◆ **CHECK YOUR UNDERSTANDING**
a - Please answer from the text on P. mirabilis in epithelial cells:
(i) What caused the rise in the pH level?
(ii) On average, what share of the bacteria was located inside intact cells?
(iii) Which antibiotics did intracellular bacteria survive better in the RASA test?
b - Resume the text on P. mirabilis in epithelial cells, starting after its last sentence.

In the present study artificial urine enhances invasion of bacteria and intracellular crystal formation. The presence of crystals in cellular organelles, i.e., intramitochondrial crystals confirms their intracellular origin. The large Ca²⁺ stores in mitochondria and the endoplasmic reticulum (21, 31) may explain the cellular location of crystals when the pH level rises above 7.3 and the solubility of calcium phosphate is exceeded. Mitochondrial damage may then lead to increased cytosolic calcium levels and precipitation at other cell sites. Bacterial activity and mechanical damage by crystals eventually leads to nuclear destruction and a disruption of calcium levels (12, 21), with a more diffuse distribution of crystals throughout the epithelial cytoplasm, as was observed in electron microscopy. The rise in the pH level was caused by urease-producing P. mirabilis strains. These strains invaded the cells and formed a microenvironment, which supported the formation of crystals.

We hypothesized that microcolony formation inside epithelial cells protects against antibiotic treatment, in particular against antibiotics that have a concentration-dependent activity, a low membrane permeability, or for which P. mirabilis has already acquired a relative resistance. In vivo epithelial invasion would create a bacterial pool from which the next cycle of infection can originate. An additional double membrane surrounded bacteria in the intestinal cell lines, providing an extra barrier for antibiotics to pass in addition to the cellular cytoplasm, suggesting that P. mirabilis was better protected inside intestinal cells. The RASA test (wherein the extracellular bacteria were removed) shows that intracellular bacteria better survive treatment with the antibiotics cotrimoxazole and amoxicillin-clavulanic acid, against which one or more strains were already (relatively) resistant. Invasion was confirmed in flow cytometric data. On average, 23% of the bacteria were located inside intact cells for all cell lines tested except for HT29-18N2, which showed massive cell destruction. This factor may be beneficial for the epithelial cells since increased cell membrane permeability makes P. mirabilis lose their safe haven, as in HT29-18N2.

◆ **GIVEN INFORMATION**
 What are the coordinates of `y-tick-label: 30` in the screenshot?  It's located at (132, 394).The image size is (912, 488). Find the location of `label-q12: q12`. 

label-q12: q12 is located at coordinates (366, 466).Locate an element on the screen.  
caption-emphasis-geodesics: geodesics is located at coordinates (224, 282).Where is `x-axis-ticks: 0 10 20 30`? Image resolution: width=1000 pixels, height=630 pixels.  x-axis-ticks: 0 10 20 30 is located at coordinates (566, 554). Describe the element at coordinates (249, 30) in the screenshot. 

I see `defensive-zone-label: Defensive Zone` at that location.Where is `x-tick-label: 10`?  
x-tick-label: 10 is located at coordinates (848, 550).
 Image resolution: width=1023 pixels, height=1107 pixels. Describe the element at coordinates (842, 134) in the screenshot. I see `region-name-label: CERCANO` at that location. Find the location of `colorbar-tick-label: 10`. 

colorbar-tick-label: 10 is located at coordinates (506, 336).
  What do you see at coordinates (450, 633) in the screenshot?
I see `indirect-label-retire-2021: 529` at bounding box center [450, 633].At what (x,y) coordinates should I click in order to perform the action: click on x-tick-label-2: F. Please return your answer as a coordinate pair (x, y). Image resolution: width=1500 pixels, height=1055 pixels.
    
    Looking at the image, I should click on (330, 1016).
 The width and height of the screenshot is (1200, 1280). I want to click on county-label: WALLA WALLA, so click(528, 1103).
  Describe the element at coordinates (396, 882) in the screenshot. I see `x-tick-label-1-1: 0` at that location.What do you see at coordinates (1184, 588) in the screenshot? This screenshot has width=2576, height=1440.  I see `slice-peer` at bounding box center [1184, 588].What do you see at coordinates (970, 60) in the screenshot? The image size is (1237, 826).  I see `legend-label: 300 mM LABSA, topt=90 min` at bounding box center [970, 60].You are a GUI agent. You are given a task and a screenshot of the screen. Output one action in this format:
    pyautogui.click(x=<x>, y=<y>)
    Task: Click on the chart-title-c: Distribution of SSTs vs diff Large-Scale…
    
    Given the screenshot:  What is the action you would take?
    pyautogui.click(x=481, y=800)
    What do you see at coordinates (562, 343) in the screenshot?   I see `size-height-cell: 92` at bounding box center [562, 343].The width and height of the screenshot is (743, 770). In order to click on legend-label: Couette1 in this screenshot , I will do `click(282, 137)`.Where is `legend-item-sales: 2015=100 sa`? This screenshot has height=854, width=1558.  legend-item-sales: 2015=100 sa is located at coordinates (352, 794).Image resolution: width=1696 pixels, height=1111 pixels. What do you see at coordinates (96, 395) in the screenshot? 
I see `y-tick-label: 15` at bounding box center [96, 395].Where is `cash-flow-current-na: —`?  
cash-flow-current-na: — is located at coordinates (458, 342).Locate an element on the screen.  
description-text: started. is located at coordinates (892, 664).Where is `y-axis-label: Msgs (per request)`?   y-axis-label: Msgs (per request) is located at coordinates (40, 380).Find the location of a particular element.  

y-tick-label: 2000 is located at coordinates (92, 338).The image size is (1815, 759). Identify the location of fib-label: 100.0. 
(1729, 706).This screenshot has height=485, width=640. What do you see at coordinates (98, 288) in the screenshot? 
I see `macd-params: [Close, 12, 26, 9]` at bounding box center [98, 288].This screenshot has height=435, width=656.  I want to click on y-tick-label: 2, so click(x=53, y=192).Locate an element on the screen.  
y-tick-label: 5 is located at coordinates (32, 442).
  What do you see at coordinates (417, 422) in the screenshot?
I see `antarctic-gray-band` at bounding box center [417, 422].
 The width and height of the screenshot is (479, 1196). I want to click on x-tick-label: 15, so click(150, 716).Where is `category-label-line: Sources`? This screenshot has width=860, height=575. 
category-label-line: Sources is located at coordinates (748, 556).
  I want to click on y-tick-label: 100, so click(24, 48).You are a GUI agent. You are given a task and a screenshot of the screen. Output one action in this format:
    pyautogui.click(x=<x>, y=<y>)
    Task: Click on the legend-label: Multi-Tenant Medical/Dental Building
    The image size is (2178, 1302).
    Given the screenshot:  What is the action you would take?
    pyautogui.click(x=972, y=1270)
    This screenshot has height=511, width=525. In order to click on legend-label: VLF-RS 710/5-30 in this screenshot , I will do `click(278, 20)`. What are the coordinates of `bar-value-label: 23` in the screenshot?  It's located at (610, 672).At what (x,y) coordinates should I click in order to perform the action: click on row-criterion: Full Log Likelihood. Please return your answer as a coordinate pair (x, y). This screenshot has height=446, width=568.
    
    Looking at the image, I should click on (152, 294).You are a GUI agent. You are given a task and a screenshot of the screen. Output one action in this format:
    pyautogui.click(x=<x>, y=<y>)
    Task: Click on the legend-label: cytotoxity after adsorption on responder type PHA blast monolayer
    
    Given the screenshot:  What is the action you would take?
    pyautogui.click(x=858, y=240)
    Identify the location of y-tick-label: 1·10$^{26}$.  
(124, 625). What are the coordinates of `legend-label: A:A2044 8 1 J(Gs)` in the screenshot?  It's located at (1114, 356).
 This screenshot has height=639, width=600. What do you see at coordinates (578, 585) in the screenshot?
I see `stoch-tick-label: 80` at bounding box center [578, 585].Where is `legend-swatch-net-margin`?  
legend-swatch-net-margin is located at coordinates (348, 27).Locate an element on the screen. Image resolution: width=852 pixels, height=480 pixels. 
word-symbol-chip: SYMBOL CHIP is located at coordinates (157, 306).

◆ **ANSWERS TO THE PROBLEMS**
a -
(i) Urease-producing P. mirabilis strains.
(ii) 23%, for all cell lines tested except HT29-18N2.
(iii) Cotrimoxazole and amoxicillin-clavulanic acid.

b -
Self-destruction could be a way for the cells to deprive the bacteria of their protection. In infected cells mitochondrial swelling and destruction was visible. This suggests an apoptosis mechanism involving the radical oxygen species cytochrome c caspase-9 caspase-3 pathway (28).

Expression of caspases due to infection would decrease bacterial survival for amoxicillin in HT29 cells but, according to our data, does not significantly increase bacterial invasion. Only in control antibiotics and DMEM did caspase-3 correlate with increased bacterial survival. This suggests that cellular membrane permeability is increased. Overall, neither a significant effect of apoptosis on RASA or a direct correlation between caspase-3 and bacterial invasion was found. It may be that P. mirabilis counteracts the effect of apoptosis since it produces an iron-dependent superoxide dismutase that handles radical oxygen species. Also, caspase-3 can promote nuclear membrane permeability without increasing cellular permeability (12), as is observed by electron microscopy.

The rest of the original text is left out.